Data.
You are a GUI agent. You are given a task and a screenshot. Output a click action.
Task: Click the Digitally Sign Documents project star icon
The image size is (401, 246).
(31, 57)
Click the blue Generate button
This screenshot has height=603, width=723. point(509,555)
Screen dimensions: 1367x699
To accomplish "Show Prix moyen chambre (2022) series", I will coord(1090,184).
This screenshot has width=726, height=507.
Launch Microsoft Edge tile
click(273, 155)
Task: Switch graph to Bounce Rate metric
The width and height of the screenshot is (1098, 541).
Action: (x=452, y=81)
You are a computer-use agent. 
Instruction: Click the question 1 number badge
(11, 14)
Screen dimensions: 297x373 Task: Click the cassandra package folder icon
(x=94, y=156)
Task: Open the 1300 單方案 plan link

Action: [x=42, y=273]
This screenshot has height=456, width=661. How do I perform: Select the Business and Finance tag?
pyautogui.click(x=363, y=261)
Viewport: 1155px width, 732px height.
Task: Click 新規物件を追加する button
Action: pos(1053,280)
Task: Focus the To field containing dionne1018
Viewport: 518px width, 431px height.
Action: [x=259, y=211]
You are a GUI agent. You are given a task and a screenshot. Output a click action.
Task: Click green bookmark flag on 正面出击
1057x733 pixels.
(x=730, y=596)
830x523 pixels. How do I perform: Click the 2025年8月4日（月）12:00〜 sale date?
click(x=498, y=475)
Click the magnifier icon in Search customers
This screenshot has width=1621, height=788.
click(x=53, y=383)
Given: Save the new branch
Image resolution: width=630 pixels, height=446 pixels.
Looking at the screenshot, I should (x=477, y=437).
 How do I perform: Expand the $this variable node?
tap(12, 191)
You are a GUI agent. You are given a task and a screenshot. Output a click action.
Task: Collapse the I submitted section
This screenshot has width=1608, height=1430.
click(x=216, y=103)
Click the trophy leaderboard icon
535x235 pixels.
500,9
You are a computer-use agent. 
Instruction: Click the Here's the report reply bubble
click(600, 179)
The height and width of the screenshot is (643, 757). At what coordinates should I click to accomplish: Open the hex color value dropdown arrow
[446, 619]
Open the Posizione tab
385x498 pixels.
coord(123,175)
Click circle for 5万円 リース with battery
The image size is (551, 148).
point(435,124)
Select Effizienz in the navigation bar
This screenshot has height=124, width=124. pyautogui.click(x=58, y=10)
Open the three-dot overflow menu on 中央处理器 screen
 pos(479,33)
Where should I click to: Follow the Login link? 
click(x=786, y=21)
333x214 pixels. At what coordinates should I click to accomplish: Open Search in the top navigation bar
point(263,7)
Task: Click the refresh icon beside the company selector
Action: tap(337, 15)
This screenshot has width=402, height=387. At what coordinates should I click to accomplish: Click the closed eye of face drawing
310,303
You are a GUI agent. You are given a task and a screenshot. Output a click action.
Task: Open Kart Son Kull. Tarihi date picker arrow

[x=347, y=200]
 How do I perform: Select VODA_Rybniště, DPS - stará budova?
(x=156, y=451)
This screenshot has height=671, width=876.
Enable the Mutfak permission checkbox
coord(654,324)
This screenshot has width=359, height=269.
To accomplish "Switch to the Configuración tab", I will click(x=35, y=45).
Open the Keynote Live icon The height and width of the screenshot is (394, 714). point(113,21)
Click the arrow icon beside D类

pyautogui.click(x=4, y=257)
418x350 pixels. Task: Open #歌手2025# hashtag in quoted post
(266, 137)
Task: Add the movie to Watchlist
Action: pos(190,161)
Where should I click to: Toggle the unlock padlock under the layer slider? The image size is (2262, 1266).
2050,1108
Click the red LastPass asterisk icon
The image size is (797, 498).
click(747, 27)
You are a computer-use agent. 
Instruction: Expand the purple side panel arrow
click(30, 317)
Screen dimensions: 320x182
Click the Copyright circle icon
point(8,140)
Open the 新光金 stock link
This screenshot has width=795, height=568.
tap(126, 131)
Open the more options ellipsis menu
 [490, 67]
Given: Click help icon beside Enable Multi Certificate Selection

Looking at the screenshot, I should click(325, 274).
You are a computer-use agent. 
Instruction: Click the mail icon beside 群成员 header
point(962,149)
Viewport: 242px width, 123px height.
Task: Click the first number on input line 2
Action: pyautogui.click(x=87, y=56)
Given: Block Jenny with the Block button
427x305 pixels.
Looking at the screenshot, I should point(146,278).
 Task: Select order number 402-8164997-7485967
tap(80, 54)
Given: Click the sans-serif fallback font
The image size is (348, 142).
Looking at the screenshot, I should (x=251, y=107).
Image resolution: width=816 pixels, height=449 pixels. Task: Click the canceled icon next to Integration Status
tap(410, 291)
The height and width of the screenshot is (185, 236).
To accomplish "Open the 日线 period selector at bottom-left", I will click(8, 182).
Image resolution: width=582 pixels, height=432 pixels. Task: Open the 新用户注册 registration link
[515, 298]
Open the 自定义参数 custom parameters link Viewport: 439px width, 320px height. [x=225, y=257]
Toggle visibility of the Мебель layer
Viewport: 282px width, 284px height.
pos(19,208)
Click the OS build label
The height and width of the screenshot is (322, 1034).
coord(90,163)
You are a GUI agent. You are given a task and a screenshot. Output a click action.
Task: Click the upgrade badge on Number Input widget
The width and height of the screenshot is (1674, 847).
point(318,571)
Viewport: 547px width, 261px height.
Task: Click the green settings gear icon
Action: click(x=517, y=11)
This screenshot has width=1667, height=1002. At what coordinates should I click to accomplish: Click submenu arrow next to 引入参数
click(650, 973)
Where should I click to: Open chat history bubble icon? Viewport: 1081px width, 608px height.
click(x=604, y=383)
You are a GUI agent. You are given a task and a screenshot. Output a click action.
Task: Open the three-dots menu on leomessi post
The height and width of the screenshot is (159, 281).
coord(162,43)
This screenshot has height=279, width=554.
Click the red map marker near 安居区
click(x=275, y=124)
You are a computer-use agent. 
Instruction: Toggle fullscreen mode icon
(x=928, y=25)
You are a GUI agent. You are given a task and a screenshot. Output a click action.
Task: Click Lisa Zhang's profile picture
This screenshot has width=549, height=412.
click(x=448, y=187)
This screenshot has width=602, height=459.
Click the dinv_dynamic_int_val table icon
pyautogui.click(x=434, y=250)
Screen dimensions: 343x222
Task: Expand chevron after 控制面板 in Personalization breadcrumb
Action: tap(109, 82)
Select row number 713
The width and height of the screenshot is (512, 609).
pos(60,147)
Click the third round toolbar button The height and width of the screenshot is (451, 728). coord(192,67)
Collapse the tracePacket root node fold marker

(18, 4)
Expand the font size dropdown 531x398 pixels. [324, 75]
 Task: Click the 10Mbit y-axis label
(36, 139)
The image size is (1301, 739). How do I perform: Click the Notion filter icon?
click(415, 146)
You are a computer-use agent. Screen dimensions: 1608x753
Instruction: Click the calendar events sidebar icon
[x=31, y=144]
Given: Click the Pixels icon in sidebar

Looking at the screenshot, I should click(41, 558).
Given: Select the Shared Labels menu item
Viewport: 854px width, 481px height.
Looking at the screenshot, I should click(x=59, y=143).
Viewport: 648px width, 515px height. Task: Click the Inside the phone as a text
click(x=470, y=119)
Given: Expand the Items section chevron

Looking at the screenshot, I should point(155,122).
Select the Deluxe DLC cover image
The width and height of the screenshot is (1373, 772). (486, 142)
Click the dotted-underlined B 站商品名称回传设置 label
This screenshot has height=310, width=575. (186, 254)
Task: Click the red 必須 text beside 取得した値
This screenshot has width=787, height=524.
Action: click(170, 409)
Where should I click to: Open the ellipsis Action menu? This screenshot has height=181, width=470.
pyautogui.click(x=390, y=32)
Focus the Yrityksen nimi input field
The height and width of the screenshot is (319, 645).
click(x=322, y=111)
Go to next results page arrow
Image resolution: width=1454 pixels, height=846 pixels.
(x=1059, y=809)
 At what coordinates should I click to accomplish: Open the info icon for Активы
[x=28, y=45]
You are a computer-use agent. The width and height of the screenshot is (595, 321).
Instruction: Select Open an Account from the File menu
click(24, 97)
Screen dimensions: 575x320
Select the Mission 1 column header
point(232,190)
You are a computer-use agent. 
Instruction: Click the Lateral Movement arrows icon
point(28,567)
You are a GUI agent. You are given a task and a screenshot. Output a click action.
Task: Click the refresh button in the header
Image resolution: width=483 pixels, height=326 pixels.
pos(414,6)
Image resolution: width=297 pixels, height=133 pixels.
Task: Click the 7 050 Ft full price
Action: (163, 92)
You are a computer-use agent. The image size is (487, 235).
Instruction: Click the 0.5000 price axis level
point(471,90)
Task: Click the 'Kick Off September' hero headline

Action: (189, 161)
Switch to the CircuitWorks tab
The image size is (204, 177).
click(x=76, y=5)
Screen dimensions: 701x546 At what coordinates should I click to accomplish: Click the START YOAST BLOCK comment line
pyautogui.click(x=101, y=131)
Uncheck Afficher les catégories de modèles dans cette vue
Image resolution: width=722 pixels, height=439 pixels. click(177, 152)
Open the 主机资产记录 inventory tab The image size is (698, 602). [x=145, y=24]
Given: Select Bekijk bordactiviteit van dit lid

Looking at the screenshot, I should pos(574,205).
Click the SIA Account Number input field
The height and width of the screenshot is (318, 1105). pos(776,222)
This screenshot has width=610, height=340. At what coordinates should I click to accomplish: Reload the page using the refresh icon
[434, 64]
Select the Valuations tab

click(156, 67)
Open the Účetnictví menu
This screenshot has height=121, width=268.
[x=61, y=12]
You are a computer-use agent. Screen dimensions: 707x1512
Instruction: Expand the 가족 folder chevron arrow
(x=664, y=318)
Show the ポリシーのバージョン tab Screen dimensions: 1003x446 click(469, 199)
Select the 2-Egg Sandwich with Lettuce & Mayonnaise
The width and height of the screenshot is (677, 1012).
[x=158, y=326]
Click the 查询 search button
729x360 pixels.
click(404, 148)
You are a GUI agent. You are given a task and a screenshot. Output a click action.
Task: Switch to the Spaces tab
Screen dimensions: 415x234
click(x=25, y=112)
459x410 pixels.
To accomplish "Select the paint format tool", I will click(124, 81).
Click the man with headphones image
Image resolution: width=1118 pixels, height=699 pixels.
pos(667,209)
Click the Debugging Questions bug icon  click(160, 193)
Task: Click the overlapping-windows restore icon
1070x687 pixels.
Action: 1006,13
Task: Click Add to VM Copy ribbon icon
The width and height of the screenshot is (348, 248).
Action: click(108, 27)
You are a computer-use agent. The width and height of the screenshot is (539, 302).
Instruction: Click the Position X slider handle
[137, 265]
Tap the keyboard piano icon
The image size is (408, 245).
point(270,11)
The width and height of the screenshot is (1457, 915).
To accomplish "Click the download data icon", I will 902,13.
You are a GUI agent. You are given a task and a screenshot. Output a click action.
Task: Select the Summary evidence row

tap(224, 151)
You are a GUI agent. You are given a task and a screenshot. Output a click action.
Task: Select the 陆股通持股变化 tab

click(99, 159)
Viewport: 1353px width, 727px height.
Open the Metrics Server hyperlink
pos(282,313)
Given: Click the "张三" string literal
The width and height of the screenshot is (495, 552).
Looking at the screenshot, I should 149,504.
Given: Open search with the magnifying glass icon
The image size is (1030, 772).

Exercise requirements.
Copy out word for word the lines above, from the first line through the line containing "click(273, 155)", both included.

Result of this task.
You are a GUI agent. You are given a task and a screenshot. Output a click action.
Task: Click the Digitally Sign Documents project star icon
The image size is (401, 246).
(31, 57)
Click the blue Generate button
This screenshot has height=603, width=723. point(509,555)
Screen dimensions: 1367x699
To accomplish "Show Prix moyen chambre (2022) series", I will coord(1090,184).
This screenshot has width=726, height=507.
Launch Microsoft Edge tile
click(273, 155)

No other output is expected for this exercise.